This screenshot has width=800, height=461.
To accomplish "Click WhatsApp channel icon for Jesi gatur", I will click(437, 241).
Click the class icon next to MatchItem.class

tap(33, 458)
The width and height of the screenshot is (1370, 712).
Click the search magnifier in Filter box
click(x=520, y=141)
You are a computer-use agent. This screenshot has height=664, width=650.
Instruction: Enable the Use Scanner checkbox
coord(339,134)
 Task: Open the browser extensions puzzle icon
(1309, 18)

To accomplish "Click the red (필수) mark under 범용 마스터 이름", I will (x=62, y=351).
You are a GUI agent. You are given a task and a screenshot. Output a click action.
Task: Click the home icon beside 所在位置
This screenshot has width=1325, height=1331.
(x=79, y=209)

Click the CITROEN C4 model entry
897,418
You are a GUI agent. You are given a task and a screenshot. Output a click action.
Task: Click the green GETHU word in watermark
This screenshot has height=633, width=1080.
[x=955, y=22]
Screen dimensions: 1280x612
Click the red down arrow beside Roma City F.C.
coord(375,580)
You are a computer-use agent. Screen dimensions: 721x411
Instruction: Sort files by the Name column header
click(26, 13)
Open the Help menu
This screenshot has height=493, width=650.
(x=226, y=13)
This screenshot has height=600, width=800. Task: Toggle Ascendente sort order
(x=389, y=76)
• • • •
Directions for this task: Nothing in the material may be left out; write it all out verbatim.

Task response:
This screenshot has width=800, height=461.
To accomplish "Click WhatsApp channel icon for Jesi gatur", I will click(437, 241).
Click the class icon next to MatchItem.class

tap(33, 458)
The width and height of the screenshot is (1370, 712).
Click the search magnifier in Filter box
click(x=520, y=141)
You are a computer-use agent. This screenshot has height=664, width=650.
Instruction: Enable the Use Scanner checkbox
coord(339,134)
 Task: Open the browser extensions puzzle icon
(1309, 18)

To accomplish "Click the red (필수) mark under 범용 마스터 이름", I will (x=62, y=351).
You are a GUI agent. You are given a task and a screenshot. Output a click action.
Task: Click the home icon beside 所在位置
This screenshot has width=1325, height=1331.
(x=79, y=209)

Click the CITROEN C4 model entry
897,418
You are a GUI agent. You are given a task and a screenshot. Output a click action.
Task: Click the green GETHU word in watermark
This screenshot has height=633, width=1080.
[x=955, y=22]
Screen dimensions: 1280x612
Click the red down arrow beside Roma City F.C.
coord(375,580)
You are a computer-use agent. Screen dimensions: 721x411
Instruction: Sort files by the Name column header
click(26, 13)
Open the Help menu
This screenshot has height=493, width=650.
(x=226, y=13)
This screenshot has height=600, width=800. Task: Toggle Ascendente sort order
(x=389, y=76)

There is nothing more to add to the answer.